Data Science for Life Sciences

In statistics, a confounding variable is a third variable that's related to the independent variable, and also causally related to the dependent variable.

Credits: xkcd.com

From multi-omics sequencing to precision health medicine, from geographical information systems to digital agriculture, life sciences in general face mountains of data that must be efficiently analyzed and summarized. With recent technological advances, we are now able to collect precise information of gene expression levels across tissues, molecular structure of proteins, minute soil and climate variations across time and space, detailed canopy and pasture drone imagery, spatial organization of cells, swarms, herds, and people at different scales, etc. As science and technology transition into a data-driven era, meaningful interpretation of these large datasets is a limiting factor. The solutions to grand societal challenges we face lie in data science.

I am excited to be at the forefront of designing, developing, and teaching a brand new series of courses on Data Science for biology- and biology-adjacent minded students. Recently I've been thinking a lot about data science in an AI world. Data science at its core is NOT coding, stats, or math. Those are just means to an end and AI will likely overtake a good chunk of those tasks. Data science at its core IS storytelling: how do you start with a Excel and tell me a story with good and convincing visualizations. AI should never overtake that part.
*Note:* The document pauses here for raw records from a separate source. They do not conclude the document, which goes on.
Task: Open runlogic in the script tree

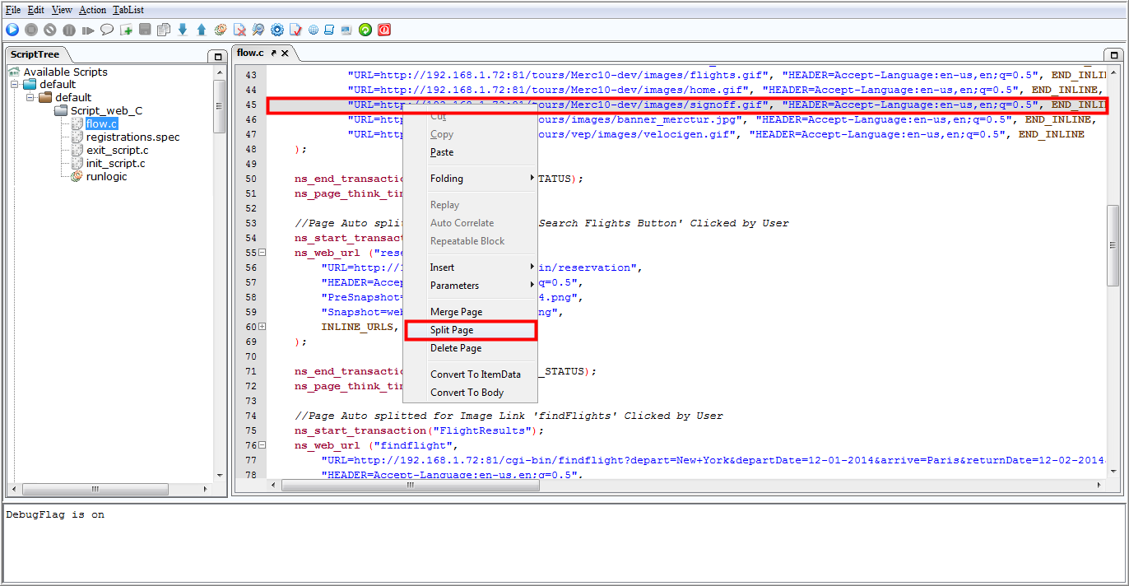Action: coord(106,176)
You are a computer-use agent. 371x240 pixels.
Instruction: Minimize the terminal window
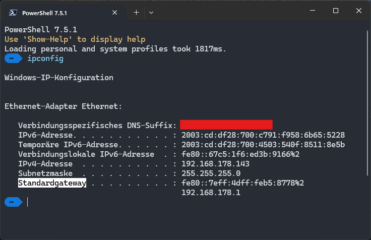pos(312,11)
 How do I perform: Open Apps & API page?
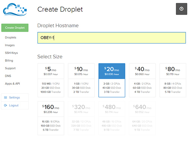(12, 84)
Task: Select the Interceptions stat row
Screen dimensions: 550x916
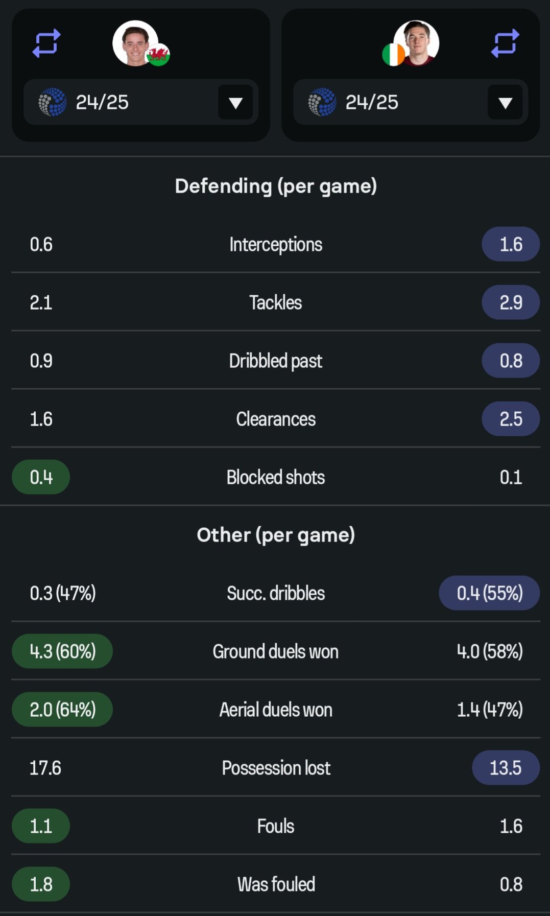Action: [276, 244]
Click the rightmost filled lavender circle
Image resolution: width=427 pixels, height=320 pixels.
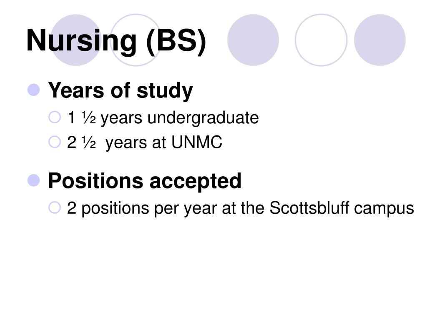pos(379,40)
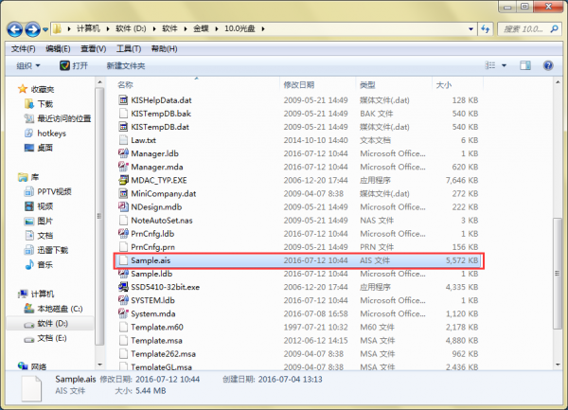This screenshot has width=568, height=410.
Task: Click the SSD5410-32bit.exe file icon
Action: click(122, 286)
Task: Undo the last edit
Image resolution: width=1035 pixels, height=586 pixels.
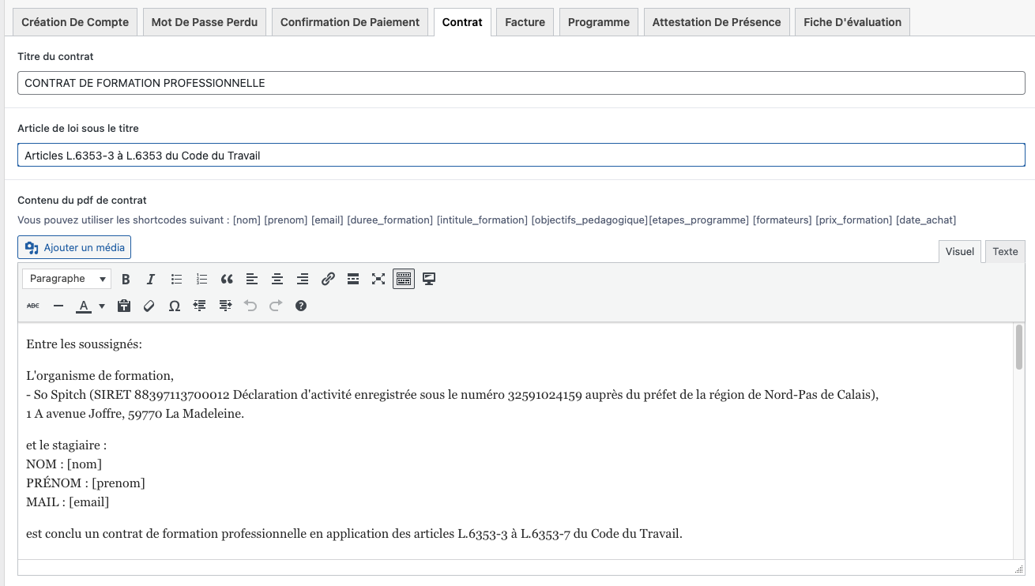Action: click(x=250, y=306)
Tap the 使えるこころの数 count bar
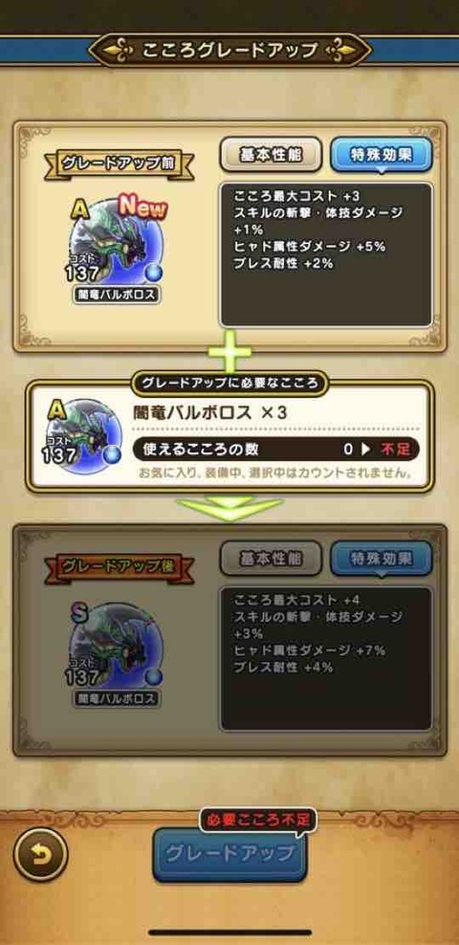459x945 pixels. pyautogui.click(x=275, y=449)
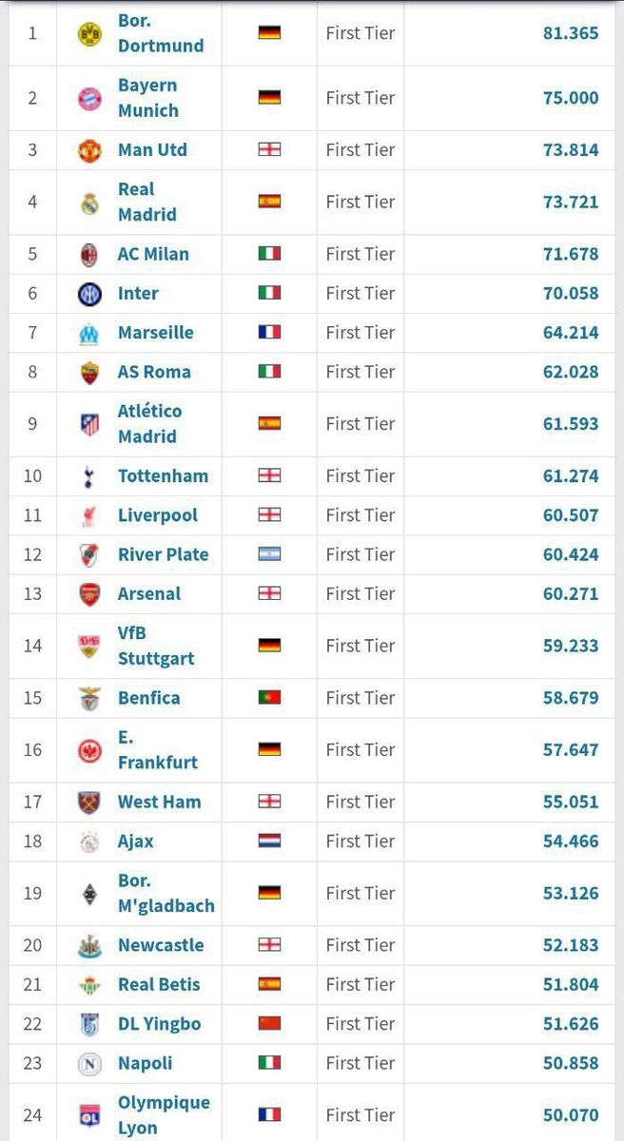Screen dimensions: 624x1141
Task: Open the Tottenham team page link
Action: point(163,476)
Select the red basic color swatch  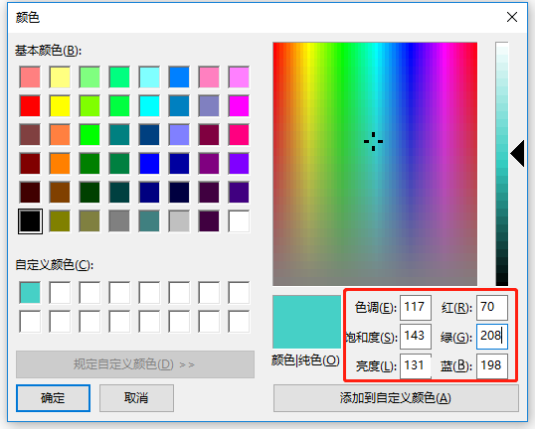pyautogui.click(x=30, y=106)
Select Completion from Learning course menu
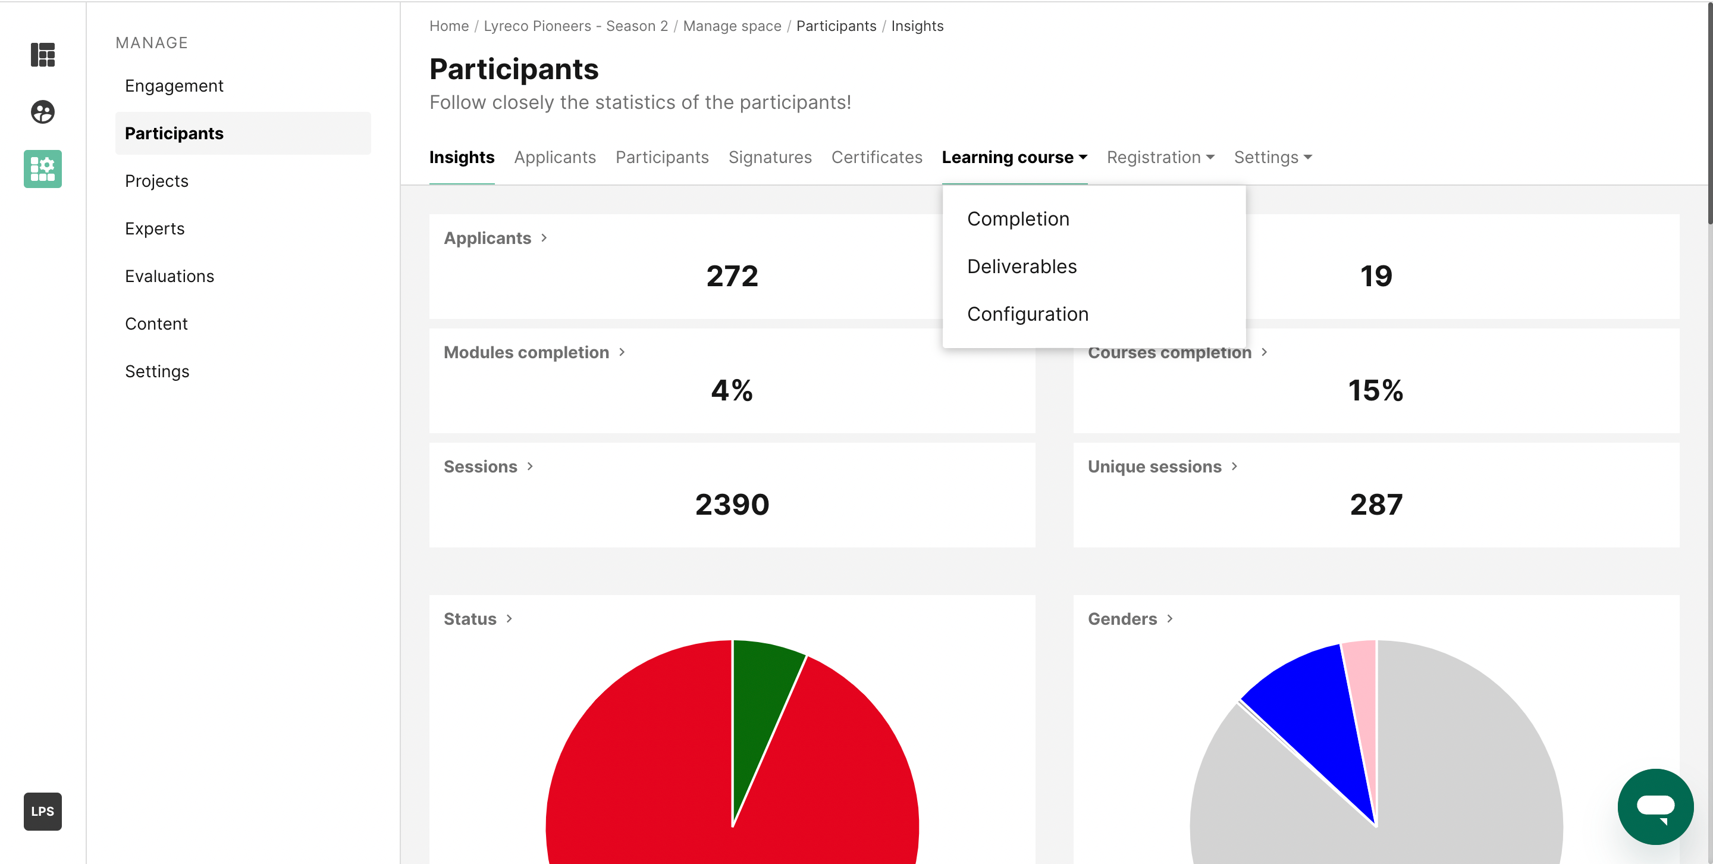This screenshot has width=1713, height=864. 1018,218
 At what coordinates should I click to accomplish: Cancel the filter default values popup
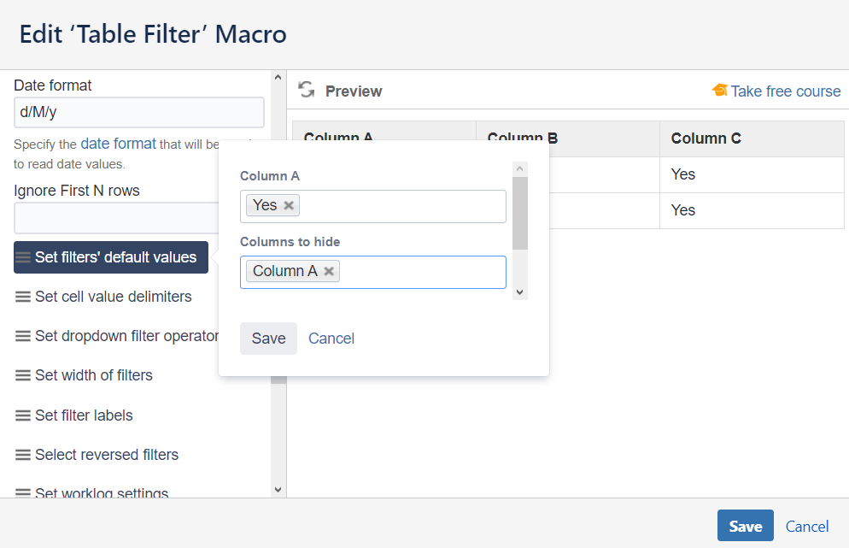(x=331, y=339)
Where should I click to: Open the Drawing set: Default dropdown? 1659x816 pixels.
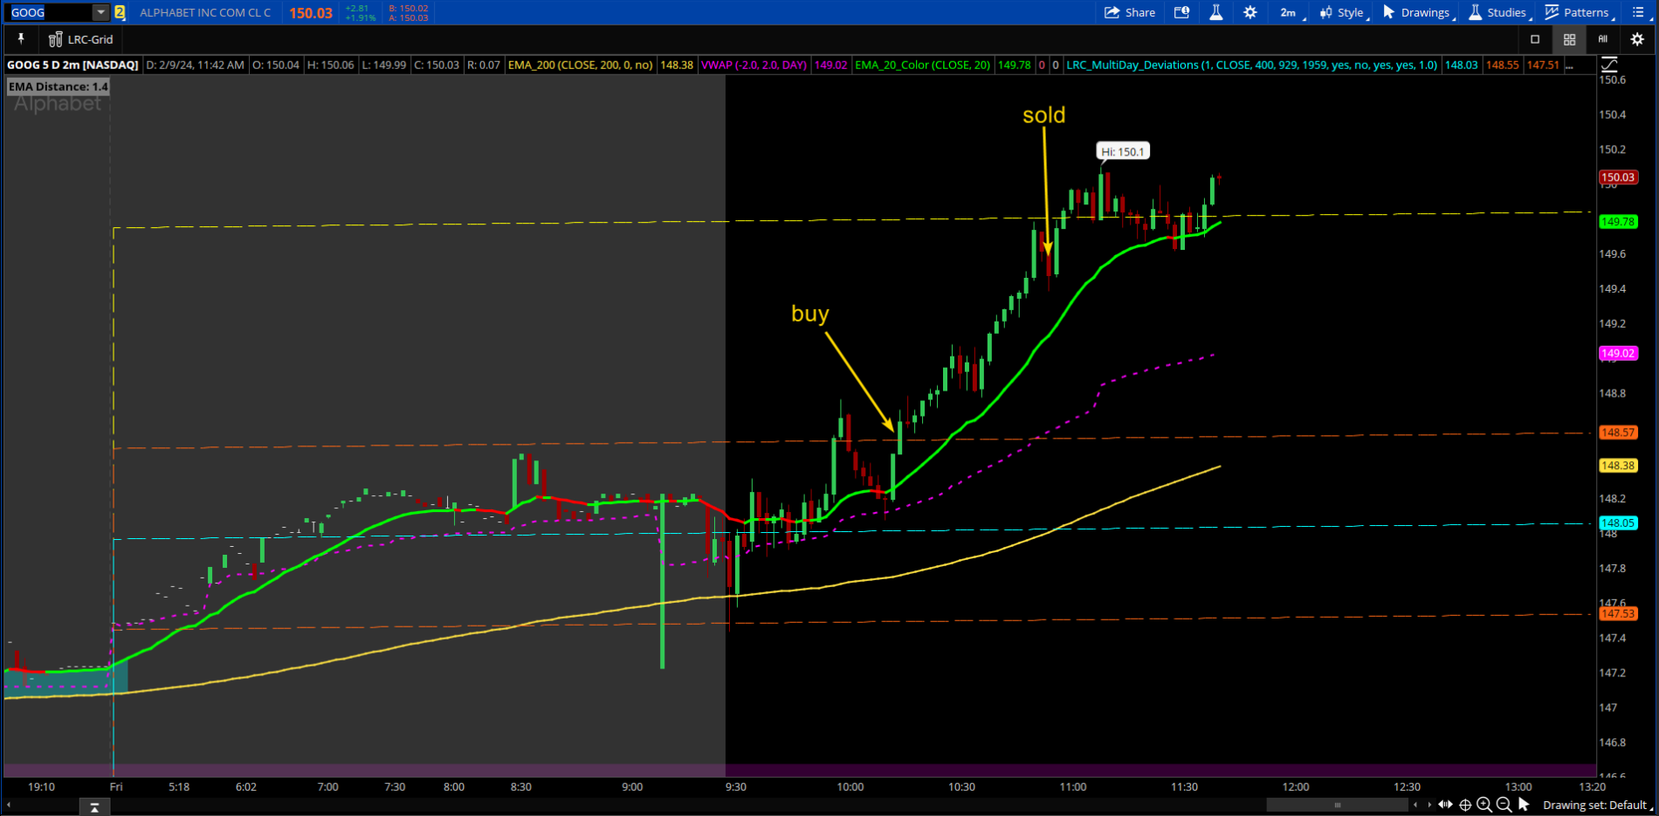click(1594, 805)
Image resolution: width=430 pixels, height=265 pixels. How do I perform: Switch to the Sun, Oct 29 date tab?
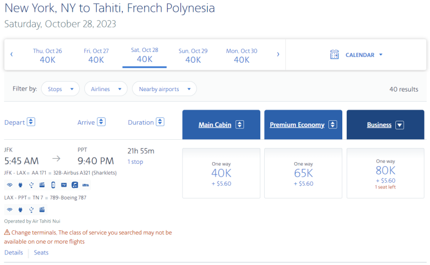pyautogui.click(x=193, y=55)
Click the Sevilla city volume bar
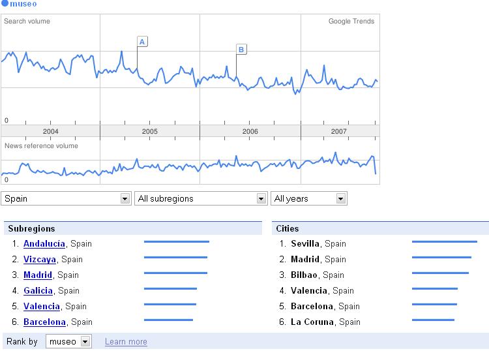The height and width of the screenshot is (351, 489). click(x=445, y=241)
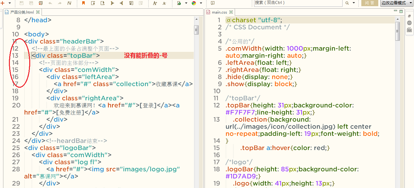Click the globe icon in right sidebar
The height and width of the screenshot is (188, 414).
click(x=409, y=23)
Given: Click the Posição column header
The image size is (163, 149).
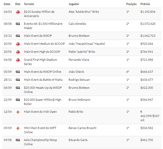Looking at the screenshot, I should (131, 4).
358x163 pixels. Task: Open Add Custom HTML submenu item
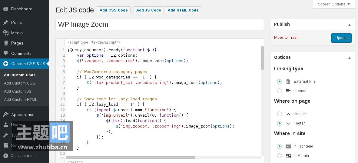[20, 99]
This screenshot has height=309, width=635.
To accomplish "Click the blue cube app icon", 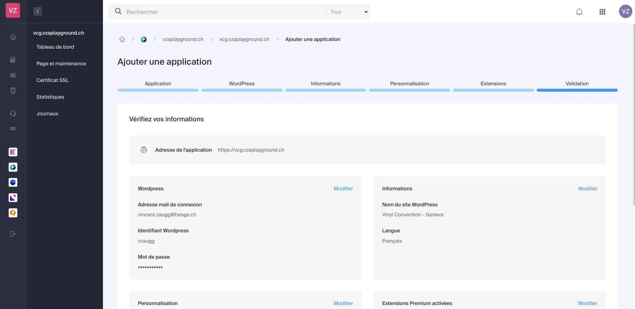I will (x=13, y=182).
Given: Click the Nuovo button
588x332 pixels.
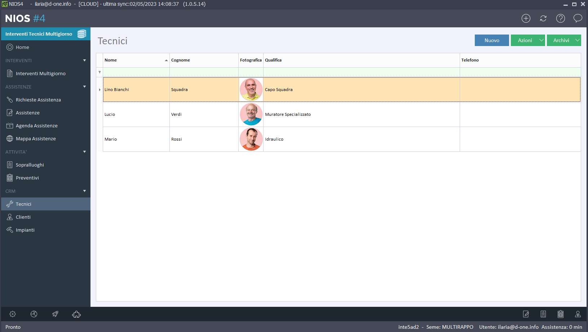Looking at the screenshot, I should 492,40.
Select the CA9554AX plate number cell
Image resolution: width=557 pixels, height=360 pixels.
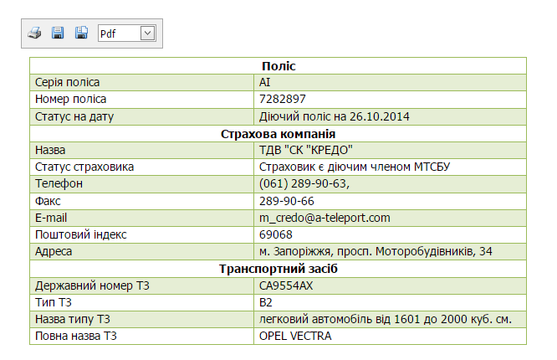390,285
With that in mind, I have developed my courses as series of worksheets (Jupyter Notebooks) for a flipped classroom. Students watch videos and play with basic code on their own, and then they come to class to work on more complex examples and exercises. I am there to troubleshoot. Every session (in-class assignments) starts discussing a graph from a published life sciences paper, specifically we ask "What is the story that this graph/table tell us?" Then the rest of the session is dedicated to use Python and stats to reproduce the results in the paper with the paper's own data (I curate papers with raw data publicly available). In this context, Python and stats are means to an end: the end is to tell a story starting with a data file.

We mix data literacy, data visualization, and data reproducibility all at once. With real examples instead of fabricated or sanitized ones.